Heureusement, l'humour, souvent ironique, voire carrément noir, affleure dans certaines scènes. Par exemple, la description des repas (on a une double page dont chaque case décrit un plateau repas différent) renvoie à la gloutonnerie du narrateur, qui se dessine lui-même en cochon qu'en engraisse. Ou alors, l'absurdité de certains règlements, comme celui de devoir toujours demander l'autorisation d'aller aux toilettes, en levant le doigt et en criant "s'il-vous-plaît", entraînant un choeur de "s'il vous plaît" ridicules et hystériques.

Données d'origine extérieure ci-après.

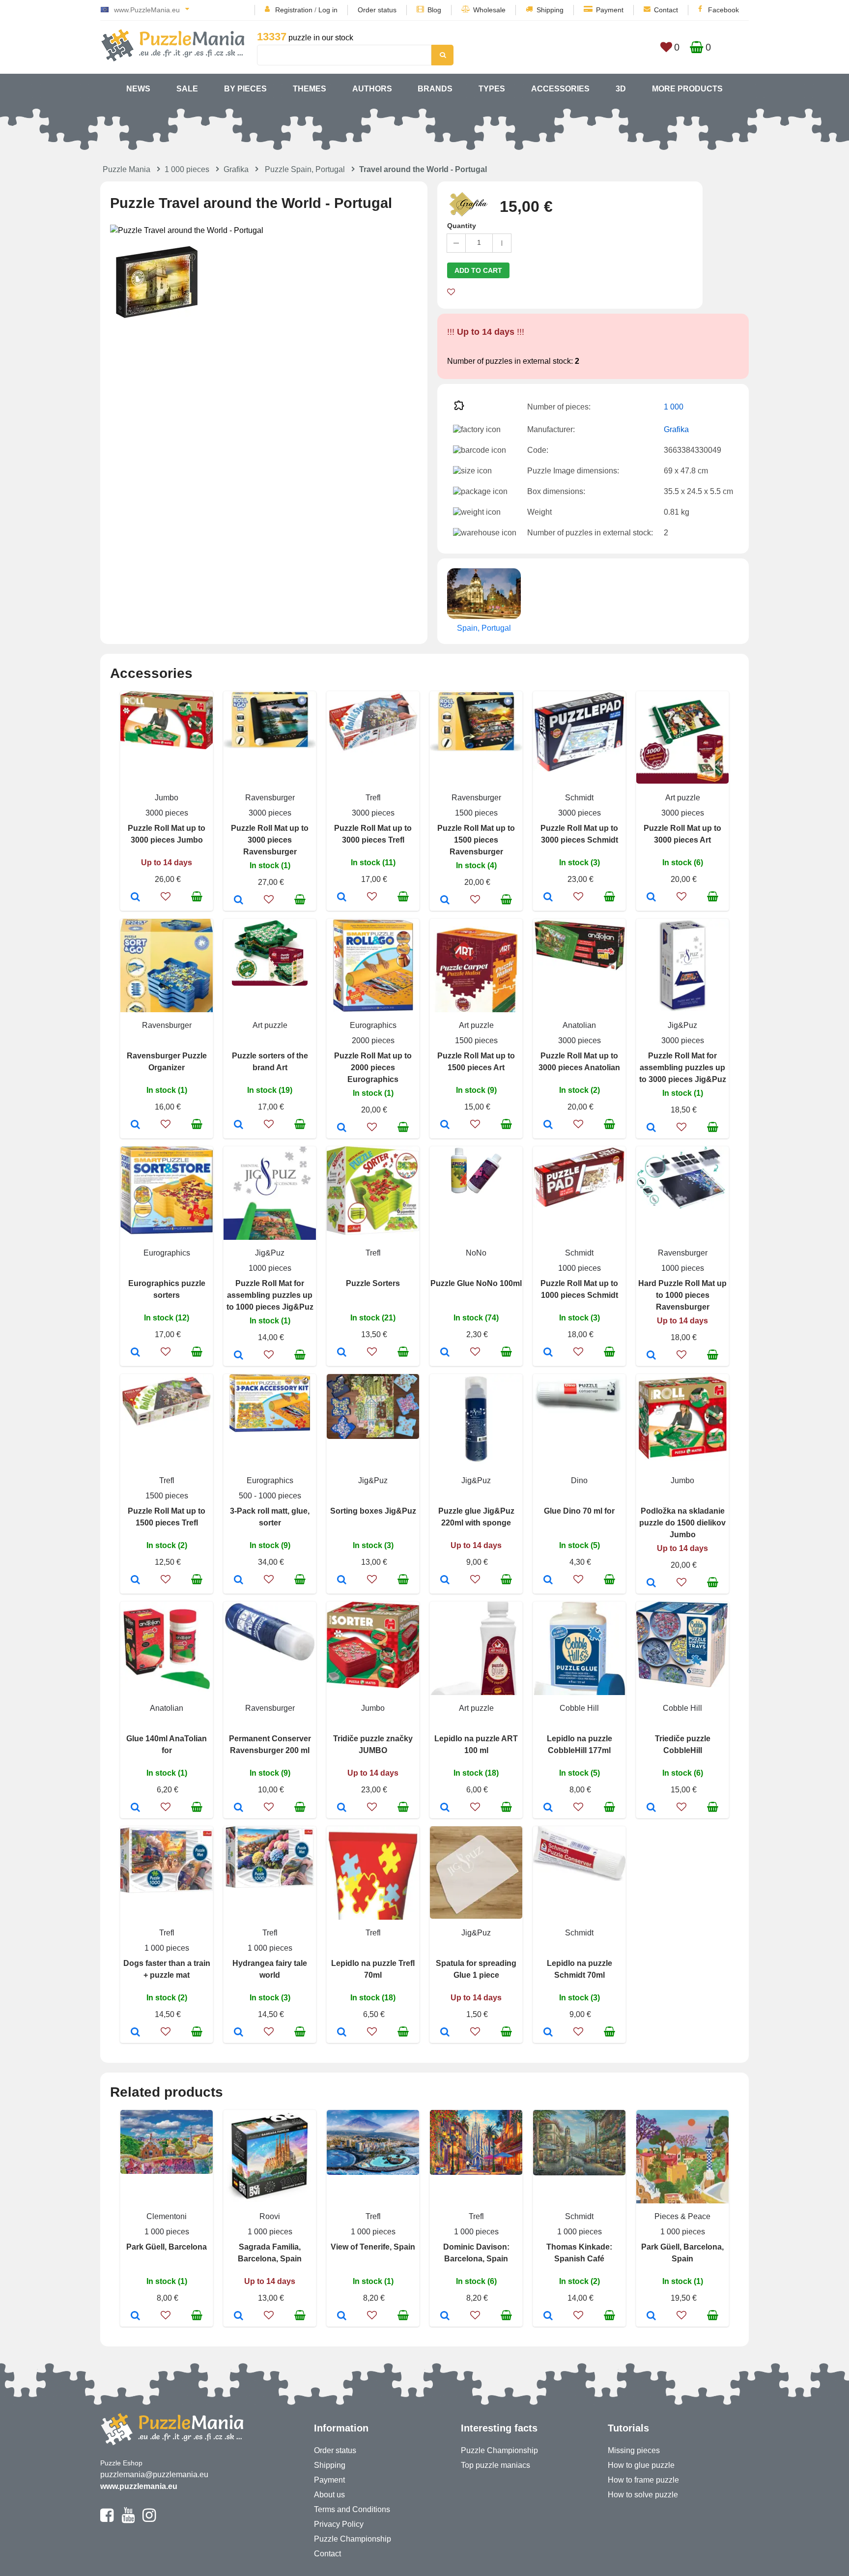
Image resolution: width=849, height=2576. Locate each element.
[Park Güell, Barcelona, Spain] (651, 2316)
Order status (377, 10)
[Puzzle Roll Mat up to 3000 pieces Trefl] (341, 897)
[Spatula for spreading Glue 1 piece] (445, 2032)
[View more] (166, 746)
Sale (187, 89)
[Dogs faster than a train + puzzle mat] (135, 2032)
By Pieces (245, 89)
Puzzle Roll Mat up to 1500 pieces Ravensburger (476, 840)
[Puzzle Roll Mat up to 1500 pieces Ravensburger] (445, 900)
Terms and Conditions (352, 2509)
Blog (434, 10)
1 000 (673, 407)
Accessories (560, 89)
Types (492, 89)
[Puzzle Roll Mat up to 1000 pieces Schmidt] (548, 1353)
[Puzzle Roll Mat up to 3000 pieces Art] (651, 897)
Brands (435, 89)
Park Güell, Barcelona (166, 2247)
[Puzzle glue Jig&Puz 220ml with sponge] (445, 1580)
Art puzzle (682, 797)
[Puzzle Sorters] (341, 1353)
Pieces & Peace (682, 2216)
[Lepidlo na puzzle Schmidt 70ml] (548, 2032)
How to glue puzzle (641, 2465)
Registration (293, 10)
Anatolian (579, 1025)
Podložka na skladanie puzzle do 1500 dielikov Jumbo (682, 1523)
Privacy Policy (339, 2524)
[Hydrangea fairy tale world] (238, 2032)
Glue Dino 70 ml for (579, 1511)
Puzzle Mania (126, 169)
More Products (687, 89)
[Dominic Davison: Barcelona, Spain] (445, 2316)
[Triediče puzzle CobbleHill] (651, 1808)
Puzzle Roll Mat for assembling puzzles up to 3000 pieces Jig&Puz (682, 1067)
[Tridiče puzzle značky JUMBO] (341, 1808)
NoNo (476, 1253)
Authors (372, 89)
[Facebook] (106, 2519)
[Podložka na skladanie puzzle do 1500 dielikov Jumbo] (651, 1583)
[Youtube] (128, 2519)
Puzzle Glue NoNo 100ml (476, 1283)
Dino (579, 1480)
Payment (609, 10)
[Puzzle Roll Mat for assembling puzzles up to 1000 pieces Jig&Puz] (238, 1355)
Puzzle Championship (352, 2539)
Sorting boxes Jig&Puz (373, 1511)
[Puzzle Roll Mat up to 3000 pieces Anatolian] (548, 1125)
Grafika (236, 169)
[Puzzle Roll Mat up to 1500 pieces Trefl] (135, 1580)
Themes (309, 89)
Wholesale (489, 10)
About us (329, 2494)
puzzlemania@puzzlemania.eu (154, 2474)
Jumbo (166, 797)
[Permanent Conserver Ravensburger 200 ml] (238, 1808)
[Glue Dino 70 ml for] (548, 1580)
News (138, 89)
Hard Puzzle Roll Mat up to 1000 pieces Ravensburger (682, 1295)
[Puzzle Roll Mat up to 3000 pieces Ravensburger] (238, 900)
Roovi (269, 2216)
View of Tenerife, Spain (373, 2247)
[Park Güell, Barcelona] (135, 2316)
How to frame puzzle (643, 2480)
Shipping (550, 10)
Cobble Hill (579, 1708)
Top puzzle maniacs (495, 2465)
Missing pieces (634, 2450)
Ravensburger (270, 797)
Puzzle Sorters (373, 1283)
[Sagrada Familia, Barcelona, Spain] (238, 2316)
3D (621, 89)
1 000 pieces (187, 169)
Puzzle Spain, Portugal (305, 169)
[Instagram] (149, 2519)
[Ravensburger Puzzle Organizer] (135, 1125)
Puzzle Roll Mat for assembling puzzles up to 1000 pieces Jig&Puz (269, 1295)
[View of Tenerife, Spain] (341, 2316)
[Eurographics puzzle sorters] (135, 1353)
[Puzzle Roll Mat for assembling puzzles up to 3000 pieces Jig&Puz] (651, 1128)
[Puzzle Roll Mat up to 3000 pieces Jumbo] (135, 897)
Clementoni (166, 2216)
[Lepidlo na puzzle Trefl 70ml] (341, 2032)
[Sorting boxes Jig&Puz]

Dans la Prison m'a donc laissé une impression mitigée : j'admire le dessin et l'aspect documentaire, mais je suis troublé par l'absence de révolte personnelle ou de remise en question d'une situation décrite comme normale. J'aurais aussi souhaité en savoir plus sur les détenus, leur passé, leurs pensées. Mais à trop les décrire dans des gestes banals et quotidiens, les individus semblent tous réduits à leurs fonctions organiques, y compris le narrateur. Ce qui ne le rend pas très sympathique. Et j'ai l'impression que c'est une manière pour lui d'éluder toutes les questions qui dérangent. La prison, ce n'est quand même pas qu'une colo pour adultes, surtout au Japon, avec ses règlements humiliants, ou alors je n'ai rien compris?